Instant Replay: 032
Hear a genre-hopping mix of our favorite music this month! Included: Patsy Cline, classical piano, and one of the all-time greatest hits in rotation on CRB.
Amythyst Kiah — Fancy Drones (Fracture Me)
Amythyst Kiah is a new discovery for me, but she has fantastic roots credentials (partnering with Rhiannon Giddens in "Our Native Daughters"), a way with lyrics that makes you really listen, and vocals that never put a foot wrong. For this track, use both earbuds – or better yet, some over-ear headphones – to get the full effect of the growls and stomps that keep the bass in the foreground.
Beatrice Rana — Chopin: Scherzo No. 1 in B Minor, Op. 20
I tend to be a creature of habit...and my November listening tends to gravitate towards autumnal, reflective recordings. That all changed when I heard pianist Beatrice Rana's performance with the Boston Symphony broadcast on CRB. I hunted for her CDs and was delighted with a fairly new release, "Beatrice Rana: Chopin." Chopin's Scherzos bring a range of emotions to the ears, from forceful to lighthearted, but a listener getting caught in that wide range of emotions can miss the skill the pianist must bring to them. Rana's technical prowess is a given – she is amazing – but she also has mastered musicality, and that is what brings my beloved Chopin to life for me. When the pianist feels it so does the listener.
[Hear Beatrice Rana's Boston Symphony performance and her description of this Chopin recording and its place in her experience of the global pandemic. - Ed.]
José González — Tjomme
I’ve had “Local Valley” on repeat since it came out recently and can’t recommend the whole thing highly enough. José González’s signature smooth and understated vocals pair flawlessly with his phenomenally multifaceted guitar playing. It’s warm, it’s subtle, it takes you on a journey.
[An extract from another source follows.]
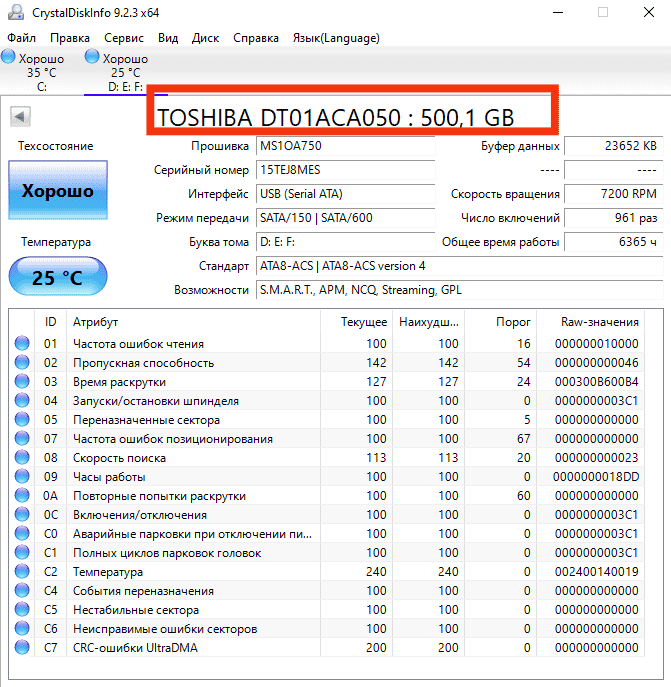Open the Файл menu

coord(21,38)
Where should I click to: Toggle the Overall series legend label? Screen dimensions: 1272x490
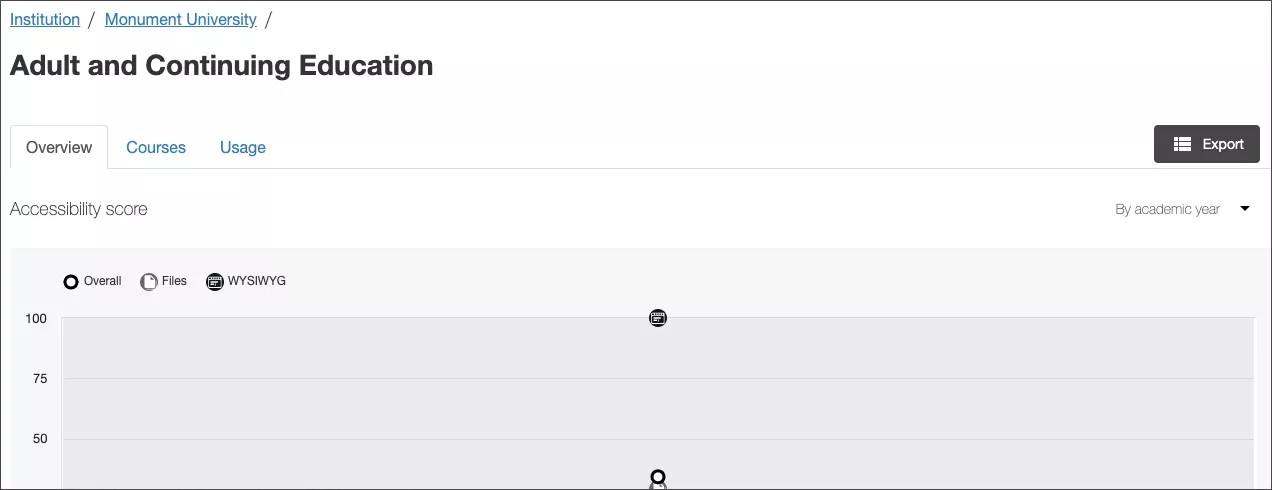pos(103,281)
This album has a bit more percussion, more global influence, and more Spanish and Swedish than we’re used to hearing in his other albums, and I can’t stop listening to it.
Daniil Trifonov — Bach: Minuet in G Major, BWV Anh. 114
At CRB, we’ve been amazed by pianist Daniil Trifonov since he came to Boston for the first time, playing Chopin in our studio, in 2012. His most recent recording is Bach: The Art of Life, a sort of musical portrait of the Bach family. And sharing the space with the mind-blowing complexity and virtuosity of Bach’s The Art of Fugue is the beautiful collection – or notebook – Johann Sebastian assembled for his wife, Anna Magdalena. The elegant simplicity of what many of us learned as beginner pianists remains in this Minuet, but along with Trifonov’s world-class shadings and slight ornamentation, the context of the album lends the piece a sense of affection and warmth among a close-knit family.
Patsy Cline — Crazy
I don’t often head for country music, but there’s something very special about Patsy Cline’s singing – hers is one of those voices that just draws me in. It’s technically brilliant, and maybe that helps make the intimate connection – nothing out of time or out of tune to break the spell. And this hit, written by Willie Nelson back in the early 60’s, has just the right amount of melancholy sweetness.
Maurice Steger — Uccellini: Aria sopra la Bergamasca
It’s not often that I’m on air here at CRB, but this week I found myself stepping in for a few hours one fine Tuesday morning. I myself really enjoyed some of the classics we brought to you that particular show, including Beethoven’s Pastoral Symphony and Schumann’s Piano Concerto. But we also like to bring some hidden gems, especially by some friends of ours from the Renaissance and early Baroque days. I shared a three-minute piece by Marco Uccellini and was reminded just how fun and whimsical he is. It’s time you discover one of our favorite pieces, his Aria sopra la Bergamasca – partially because I think you’ll love it, partially because we’ve all had it stuck in our heads for years, and it’s time you join us in that!
Snail Mail — Valentine
It's always an exciting day when one of your favorite musicians drops a new album. Snail Mail is an artist I've loved for years — the best way I can think to describe her music is that if you like Mitski, Julien Baker, Lucy Dacus, and/or Phoebe Bridgers, you'll love Snail Mail. This latest album sounds significantly more mature than her previous releases, in a way that makes me really excited to hear what she does next. And she's only 22, so I hope she keeps making music for a long time yet!